Las modificaciones, custom, café Racer, etc, están de moda. Además, creo que en tiempos de crisis tienen su lógica pues se trata de darle una segunda vida a unos motos que, transformadas, llegan a ser otras y en muchos casos el dueño se llega a sentir incluso mejor que si estrenara una nueva de la tienda.

La pieza de hoy es una horquilla de Harley a la cual le van a adaptar una llanta diferente para lo cual necesitan los soportes de pinzas para ponerla dos discos de freno delanteros. El trabajo era soldar los soportes a las barras pero antes había que cerrar unos agujeros que tenían las barras no sé muy bien porqué.

El caso es que empecé con los agujeros que eran la parte más delicada. Digo delicada porque tenían que quedar sellados, lo cual siempre es complicado con aluminio especialmente tratando piezas de fundición (muy porosas) como esta, y luego porque al no poder desmontar más de cómo estaba todo, los restos de aceite y los reflujos de aire que se producen cuando el gas de protección se proyecta en los agujeros, son todos ellos fuentes claras de complicaciones con el delicado de soldar aluminio.

Practiqué unos avellanados a los agujeros para encontrarme con suficiente base donde fundir metal y facilitar el cerrar el agujero. Esto demostró haber sido una buena idea más tarde. El caso es que, como me temía, la porosa fundición americana daba sus problemas y tuve que soldar, limpiar y resoldar muchas veces alguno de los agujeros para asegurarme que quedaba completamente sellado.

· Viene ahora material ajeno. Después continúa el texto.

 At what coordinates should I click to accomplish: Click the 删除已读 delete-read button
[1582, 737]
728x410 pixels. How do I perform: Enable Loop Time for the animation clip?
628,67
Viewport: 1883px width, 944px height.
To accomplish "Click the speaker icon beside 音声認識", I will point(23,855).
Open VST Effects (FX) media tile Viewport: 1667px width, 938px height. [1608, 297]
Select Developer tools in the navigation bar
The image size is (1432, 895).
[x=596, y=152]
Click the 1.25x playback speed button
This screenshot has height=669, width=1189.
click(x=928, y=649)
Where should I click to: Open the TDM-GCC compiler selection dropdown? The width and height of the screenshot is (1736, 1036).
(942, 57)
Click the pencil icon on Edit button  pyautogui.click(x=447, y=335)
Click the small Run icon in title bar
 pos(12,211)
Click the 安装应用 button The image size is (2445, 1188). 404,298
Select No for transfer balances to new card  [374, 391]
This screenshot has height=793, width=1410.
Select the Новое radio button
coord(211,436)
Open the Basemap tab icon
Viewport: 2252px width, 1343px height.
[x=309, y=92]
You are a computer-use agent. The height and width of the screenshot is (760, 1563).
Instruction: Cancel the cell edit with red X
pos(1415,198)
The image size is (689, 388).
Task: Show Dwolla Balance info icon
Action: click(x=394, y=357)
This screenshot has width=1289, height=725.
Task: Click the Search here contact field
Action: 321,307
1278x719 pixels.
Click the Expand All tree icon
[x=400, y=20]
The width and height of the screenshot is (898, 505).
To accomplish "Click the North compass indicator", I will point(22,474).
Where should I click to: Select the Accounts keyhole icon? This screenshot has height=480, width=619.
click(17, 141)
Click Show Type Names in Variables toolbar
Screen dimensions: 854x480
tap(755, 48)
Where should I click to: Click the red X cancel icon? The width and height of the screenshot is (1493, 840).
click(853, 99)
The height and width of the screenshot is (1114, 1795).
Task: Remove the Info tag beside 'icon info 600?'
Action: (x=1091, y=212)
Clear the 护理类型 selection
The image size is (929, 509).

Tras lo cual inicié la soldadura de las placas según la posición que me había marcado el dueño de ellas. Suerte que el grosor de las barras era considerable, pues de otra manera esta operación hubiese sido bastante más delicada. El caso es que pude utilizar alto amperaje (unos 160A) para conseguir una penetracion adecuada en unas pletinas que estarán sometidas a muchos esfuerzos a pesar de la conducción tranquila que se les supone a estas Harley. El arco doble pulsado hizo el resto y dejó estos cordones bien amplios y fuertes a la vez que con una estética aceptable, que también cuenta, y mucho, es este tipo de transformaciones. Así es que, aquí tenéis una de aluminio americano.